Does that sound like a perfect evening or what! Jonathan Kirsch, a bearded, soft-spoken, bear-like dude with a no-nonsense legal letter-pad, kept the men from making any sudden Tysonesque moves. Kirsch's the author of A History Of The End Of The World. After a book like that, I guess he can handle anything.
The score? Well, Harris won. Reza circled round and round a profoundly oft-misunderstood point about profound transcendent experiences that had profoundly to do with context and interpertation sensitive to people's transcendent experiences that profoundly need no validation external to the fact of it being a profound transcendent experience.
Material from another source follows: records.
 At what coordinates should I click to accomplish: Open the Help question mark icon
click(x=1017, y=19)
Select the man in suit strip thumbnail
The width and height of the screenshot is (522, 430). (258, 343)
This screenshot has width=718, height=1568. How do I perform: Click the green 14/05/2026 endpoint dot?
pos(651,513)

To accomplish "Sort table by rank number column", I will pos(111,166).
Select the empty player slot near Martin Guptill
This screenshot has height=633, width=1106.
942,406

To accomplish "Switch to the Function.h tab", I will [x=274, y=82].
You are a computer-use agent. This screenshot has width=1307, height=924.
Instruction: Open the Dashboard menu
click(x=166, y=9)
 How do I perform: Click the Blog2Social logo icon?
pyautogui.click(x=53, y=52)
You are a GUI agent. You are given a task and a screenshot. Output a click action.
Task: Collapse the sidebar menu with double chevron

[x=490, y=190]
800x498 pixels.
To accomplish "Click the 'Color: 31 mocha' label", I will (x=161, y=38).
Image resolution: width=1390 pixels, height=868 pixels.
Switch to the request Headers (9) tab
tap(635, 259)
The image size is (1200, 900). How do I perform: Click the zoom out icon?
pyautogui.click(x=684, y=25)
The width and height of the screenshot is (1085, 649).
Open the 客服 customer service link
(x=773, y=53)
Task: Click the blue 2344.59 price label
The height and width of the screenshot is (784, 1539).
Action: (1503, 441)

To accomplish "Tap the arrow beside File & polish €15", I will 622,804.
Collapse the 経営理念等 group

OK. That's unfair. Reza's a smart guy. He's articulate to a fault. He was at his best when he dealt in facts. When Harris claimed that the Israel-Palestine conflict was a religious one, it didn't take Reza long to demonstrate Harris didn't know what he was talking about. But for the most part, Reza tried to explain away the irrationality of religion via rational arguments. It's the kind of contortion that'd get even B. K. S. Iyengar's knickers in a twist.
As I see it, Reza's main argument was that most rational questions about religion were misconstrued. He claimed that Religion wasn't about facts, the domain of science, but about "a sacred history." "Sacred history" is a lot like ordinary history except that true/false is replaced with significance/non-significance. For example, to ask whether Moses really parted the Red Sea or whether the god Ganpati really has an elephant's head is to miss the point. The correct question was to ask what these stories mean for their believers, why they matter. To keep harping on truth, evidence and logic was to be unsophisticated. Profoundly unsophisticated.
I was reminded of a joke in The Recruit. Al Pacino's explaining-- hoarse voice, bloodhound visage and all-- to his C.I.A. protege why he decided to betray another three letter agency, namely, the U.S.A:
"There's this parish priest, goes up to the pope, drops down on his knees, starts weeping, asking forgiveness. 'Holy Father, Holy Father, what am I to do? What am I to do? I do not believe in God anymore. What am I to do?' You know what the pope said? 'Fake it.' "
Perhaps Reza is in the position of that pope, asking the padre to defend something not because it was true but because it was important.